## Die Aufgaben
1/ Beantworten Sie anhand des Entscheidtextes folgende Fragen:
(a) An welchem Tag wurde der Entscheid gefällt?
(b) In wessen Sache erging der Entscheid?
(c) Wessen Einverständnis ist nach der deutschsprachigen Regeste nötig, damit die Konkursverwaltung auf Kostengutsprache einzelner Gläubiger hin Prozesse führen darf?
2/ Nennen Sie alle verschiedenen Wörter im deutschsprachigen Teil der Regeste des Entscheidtextes, die mit „Konkurs“ beginnen.
3/ Schreiben Sie den Entscheidtext über die Prozessführung der Konkursverwaltung im Namen der Konkursmasse im Anschluss an seinen letzten Satz weiter.

## Lesetext
......

S. 59 / Nr. 17 Schuldbetreibungs- und Konkursrecht (d)

BGE 60 III 59

17. Entscheid vom 15. Mai 1934 i. S. Mertz.

Regeste:
Die Konkursverwaltung darf nicht (ohne Einverständnis sämtlicher
Konkursgläubiger) auf Kostengutsprache einzelner Konkursgläubiger hin
Prozesse, zumal Kollokationsprozesse, im Namen der Konkursmasse führen,
insbesondere nicht derart von Rechtsmitteln Gebrauch machen.
Sans l'assentiment de tous les créanciers, l'administration de la masse n'a
pas le droit de faire des procès au nom de la masse quand quelques créanciers
déclarent vouloir en assumer les frais, notamment pas des procès en
modification de l'état de collocation, ni de former des recours.

......

## Datenzeilen

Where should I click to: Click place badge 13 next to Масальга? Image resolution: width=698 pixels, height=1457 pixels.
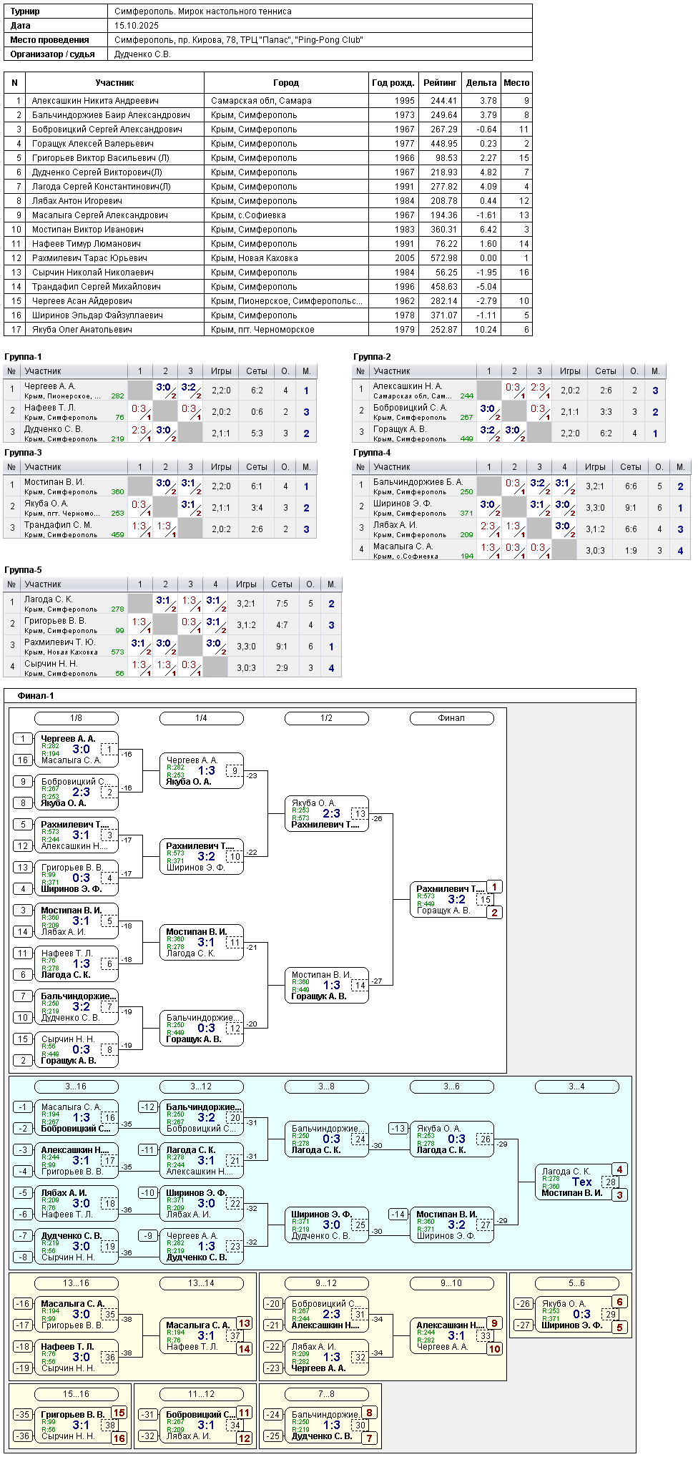[245, 1323]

......

## Antworten
1/
(a) Am 15. Mai 1934.
(b) In Sachen Mertz.
(c) Das Einverständnis sämtlicher Konkursgläubiger.

2/ Konkursverwaltung, Konkursgläubiger, Konkursmasse

3/
L'Amministrazione del fallimento non può promuovere senza l'assenso di tutti i
creditori delle cause in nome della massa allorchè il pagamento delle spese è
garantito solo da alcuni creditori. Questa regola vale soprattutto per le
cause relative alla graduatoria e per i rimedi di diritto.

Im Konkurs über A. Mertz in Basel meldete F. Müller eine Forderung von 50000
Fr. an, wurde jedoch im Kollokationsplan abgewiesen und erhob daher Klage auf
Anfechtung desselben, die dann vom Zivilgericht des Kantons Basel-Stadt am 6.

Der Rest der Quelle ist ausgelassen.